Users realize that there is a problem. They formulate the problem in words they can look for.

To facilitate this, you should:

  • Provide a table of contents, which users can skim when they look for ways of expressing their problem.
  • Write chapter and section headings that are comprehensible for users.
  • Offer a troubleshooting-section that deals with problems that users typically encounter. You can get inspiration for this section from usability testing and by talking to people in user support.

Locate an answer

Users then look for the relevant section in the documentation, often by flipping through the documentation.

To facilitate this, you should:

  • Show the name of the current chapter and section in the header of each page.
  • Offer an overview of user tasks, with links to step-by-step instructions for how to carry out the tasks.
  • Place the most important information at the start of each section.
  • Offer an overview of typical problems, with links to step-by-step instructions for how to solve the problems.
  • Make sure the overview describes functions that users might expect, but that the site cannot live up to. This prevents users from wasting their time looking for information that does not exist.
  • Include an extensive subject index.
  • Make the subject index easy to find, for example by placing it at the end of the document.
  • Include important synonyms and permutations in the subject index. You can find the synonyms through usability testing or by talking to users.

Understand the information found

Next, users try to understand what the author is saying.

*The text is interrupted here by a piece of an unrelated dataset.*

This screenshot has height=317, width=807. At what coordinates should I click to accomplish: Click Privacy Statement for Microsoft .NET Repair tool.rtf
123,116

To facilitate this, you should:

  • Write explanations in the users’ language.
  • Use examples to explain concepts.
  • Provide links that explain technical terms.
  • Use words consistently.
  • Use consistent (stereotypical) terminology. Create a vocabulary for your system; include synonyms that should not be used.
  • Provide clear explanations. Divide the text into short chunks. Present options as headings so the user can click them for information that is more detailed.

Implement the understanding

Once users have understood the author’s message, they convert the information into action.

To facilitate this, you should:

  • Ensure that the information in the documentation is updated and complete.
  • Provide actionable information.
  • Provide relevant examples that show precisely what users should do.
  • Explain the action’s consequences, that is, what will the system do in response to the user’s actions? What (invisible) data will be changed?

Determine if the problem has been solved

Finally, the user checks whether the website reacts as expected.

To facilitate this, you should:

  • Explain how the system should react.
  • Provide descriptions of possible errors and instructions for troubleshooting.

Credit for the FLUID model

I first wrote about the FLUID model in my book Brugervenlige edb-systemer (in Danish) in 1994. The FLUID model is strongly inspired by the works of Patricia Wright about usable computer documentation, in particular the paper Manual Dexterity – A User-Oriented Approach to Creating Computer Documentation from the CHI Conference in 1983. Patricia says that she did not invent the acronym “FLUID”; the origin of the acronym is unclear.